Coba engkau renungkan buah dari persahabatan yang baik dengan orang yang baik di dunia sebelum manfaatnya di akhirat!

Rasul kita shollallahu ‘alaihi wasallama mengisahkan, ada tiga orang dari umat sebelum kalian yang melakukan perjalanan, sehingga mereka terpaksa bermalam di sebuah go’a, tatkala mereka telah memasukinya bebatuan dari atas gunung berjatuhan sehingga menutupi pintu gua. Mereka berkata, ‘Sesungguhnya tidak ada yang akan menyelamatkan kalian dari gua ini kecuali setiap kalian berdo’a kepada Allah dengan amal sholehnya’.

Nabi shollallahu ‘alaihi wasallama menyebutkan di dalam kisah tersebut, bahwasanya orang yang pertama berdo’a dengan amal sholehnya maka terbukalah sedikit pintu gua yang tertutup bebatuan yang longsor itu, akan tetapi mereka belum bisa keluar.

Dan yang kedua berdo’a dengan amal sholehnya, lalu batu yang menutup pintu goa bertambah terbuka namun mereka belum juga bisa keluar darinya.

Dan yang ketiga juga berdo’a dengan amal sholeh maka terbukalah pintu gua tersebut dan merekapun keluar. (kisah ini diriwayatkan oleh Bukhari)

Perhatikan bagaimana persahabatan ini bermanfaat sehingga Allah Ta’ala mengeluarkan semuanya dengan selamat.

Bayangkan saudaraku,

Kalaulah salah seorang dari mereka tidak memiliki kesalehan, niscaya mereka tidak dapat keluar, bahkan bisa jadi semuanya mati, akibat siapa? Akibat maksiat yang seorang itu.

Rasululllah shollallahu ‘alaihi wasallama bersabda,

(( مامن رجل مسلم يموت فيقوم على نجازته اربعون رجلاً لايشركون بالله شيئاًإلا شفعهم الله فيه ))

“Tidaklah seorang muslim wafat, lalu berdiri menyolatkan jenazahnya empat puluh orang yang tidak menyekutukan Allah dengan suatu apapun melainkan Allah jadikan mereka sebagai syafa’at baginya”. (HR. Muslim)

Ini mencakup dua perkara :

Pertama : mereka menjadi syafaat baginya maksudnya tulus berdo’a untuknya memohonkan ampuntan untuknya.

Kedua : mereka adalah orang-orang yang beriman; akidah mereka bersih dari syirik kecil apalagi yang besar.

Saudaraku, kesempatan masih terbentang di hadapanmu.

Tidakkah engkau melihat jenazah dan orang-orang yang berjalan mengiringi di belakangnya, keadaan mereka sama seperti keadaan si mayit. Bukan itu kenyataan yang ada?

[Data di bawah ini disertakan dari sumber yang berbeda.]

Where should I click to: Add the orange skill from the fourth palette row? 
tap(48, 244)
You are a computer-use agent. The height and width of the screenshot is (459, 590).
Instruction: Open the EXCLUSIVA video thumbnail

Bahkan engkau lihat, orang yang mengantar jenazahmu ini bisa jadi tidak ikut menyolatkanmu, akan tetapi ia menunggu di luar mesjid. Apabila orang selesai menyolatkanmu dia ikut mengangkatmu untuk memasukkanmu ke liang lahad. Bukankah ini realita yang memedihkan yang kita saksikan? Bahkan mungkin engkau sendiri tidak menyolatkan jenazah salah seorang temanmu yang engkau antar.

Mungkin engkau akan mengatakan, lantas apa yang harus aku lakukan? Apa jalan yang harus aku tempuh?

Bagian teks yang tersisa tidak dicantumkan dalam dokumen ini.